Advantageously, the process and the plant for producing the spreadable food product of the invention allow guaranteeing the correct storage of the product texture in time, counteracting undesired phenomena, such as the separation of the lipid fraction from the non-lipid fraction.

Some preferred embodiments of the present invention have been previously shown and described: obviously, the skilled people in the art will immediately devise numerous variations and modifications, functionally equivalent to the previous ones, which fall within the scope of the invention as pointed out by the enclosed claims, in which possible reference signs placed within brackets cannot be interpreted in a limiting way for the claims themselves. Moreover, the word "comprising" does not exclude the presence of elements and/or steps different from those listed in the claims. Article "a" or "an" preceding an element does not exclude the presence of a plurality of such elements. The simple fact that some features are mentioned in the mutually different dependent claims does not mean that a combination of these features cannot be advantageously used.

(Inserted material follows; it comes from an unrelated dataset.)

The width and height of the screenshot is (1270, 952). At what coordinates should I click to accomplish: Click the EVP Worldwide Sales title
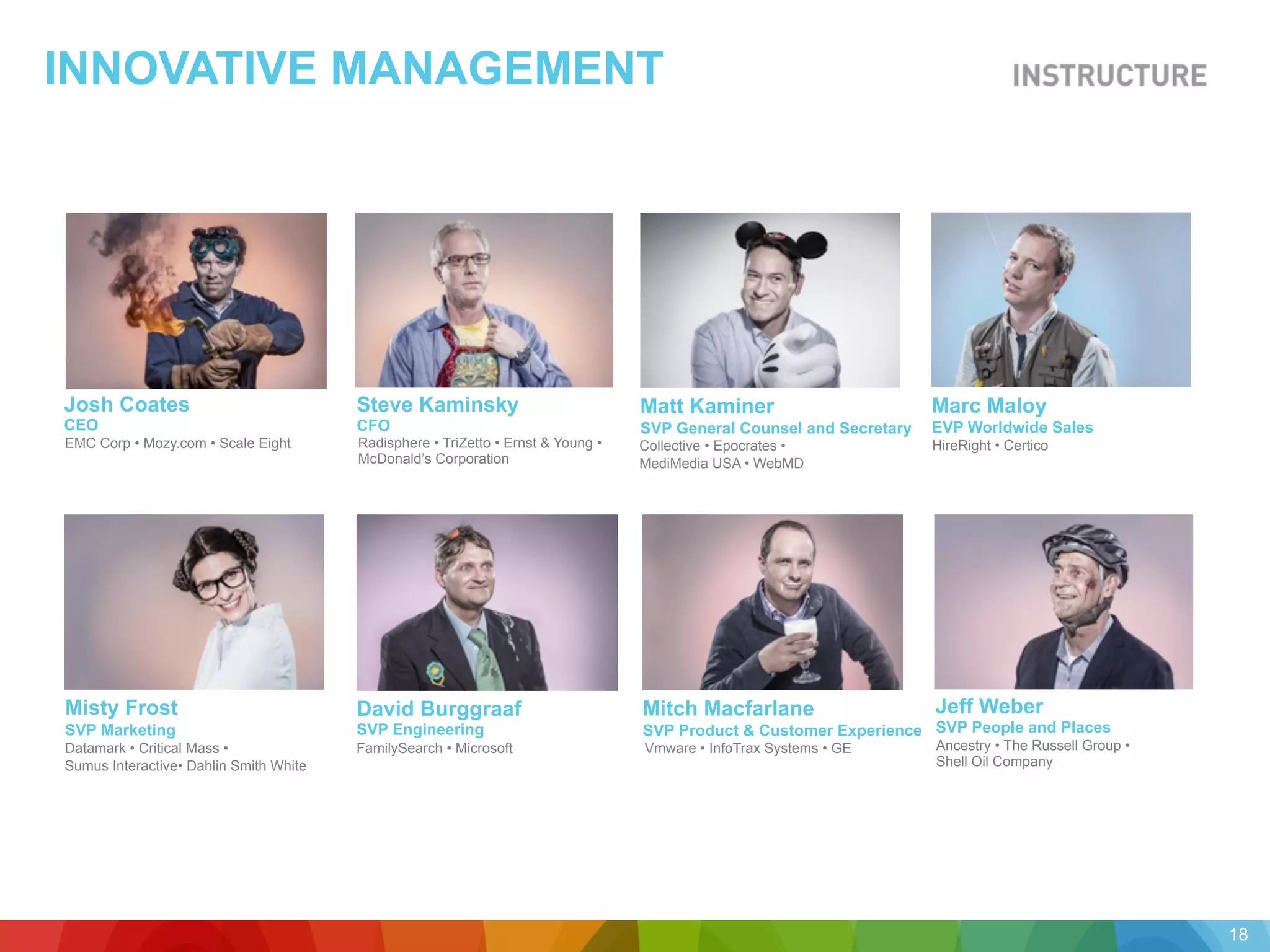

Further features and advantages of the product according to the invention result from the example which follows. Purpose of the study is verifying if the consumption of the spreadable food product of the invention generates a dilatation of arteria through down-regulation of the oxidative stress; the blood glucose level has further been measured.

In a randomized study, crossover, in single blind, the following have been measured: a flow- mediated vasodilatation (FMD) on 20 smokers, the oxidized serum LDL (ox-LDL) , the generation of nitric oxide (as evaluated from serum levels of nitrites/nitrates (NOx) ) , the E vitamin and the total polyphenols.

The patients have been administered with 40 g of the spreadable product of the invention (containing 10% of cocoa and 37% of hazelnuts) or 40 g of spreadable control product based on chocolate (containing 10% of cocoa) ; the above listed variables have been evaluated at basal and 2 hours after ingestion.

After having taken the product of the invention, FMD (from 3.1±3.0 to 7.7+3.8%, p<0.001), Nox (from 53.9±22.6 to 80.5±30.4 μΜ, p=0.008) and E vitamin (from 4.1±0.7 to 5.211.1 μπιοΙ/ΓηιοΙ cholesterol, p=0.002) are highly increases, while ox-LDL is strongly decreased (from 42.8+9.0 to 34.6+8.7 U/L, p=0.008); no changes have been observed in these variables after having taken the control product based on chocolate. The total polyphenols in serum increased more after having taken the product of the invention (74.1±9.6 vs 191.9±41.2 mg/L GAE, p<0.001) than after having taken the control (58.4±6.4 at 74.1±9.6 mg/L GAE, p=0.029) .

These results provide the first evidence that the spreadable food product based on chocolate and hazelnuts of the invention has vasodilating properties through an oxidative stress mechanism.

A surprising result of the study has been the strong reduction of the glucose level in blood after having taken the spreadable food product based on chocolate and hazelnuts of the invention.

Conclusions: this study demonstrates that the food product based on chocolate and hazelnuts of the invention improves FMD, with a mechanism which potentially involves down-regulation of the oxidative stress and, finally, has increased the generation of NO in smokers.

A strong reduction of glycemia (blood glucose level) has also been observed.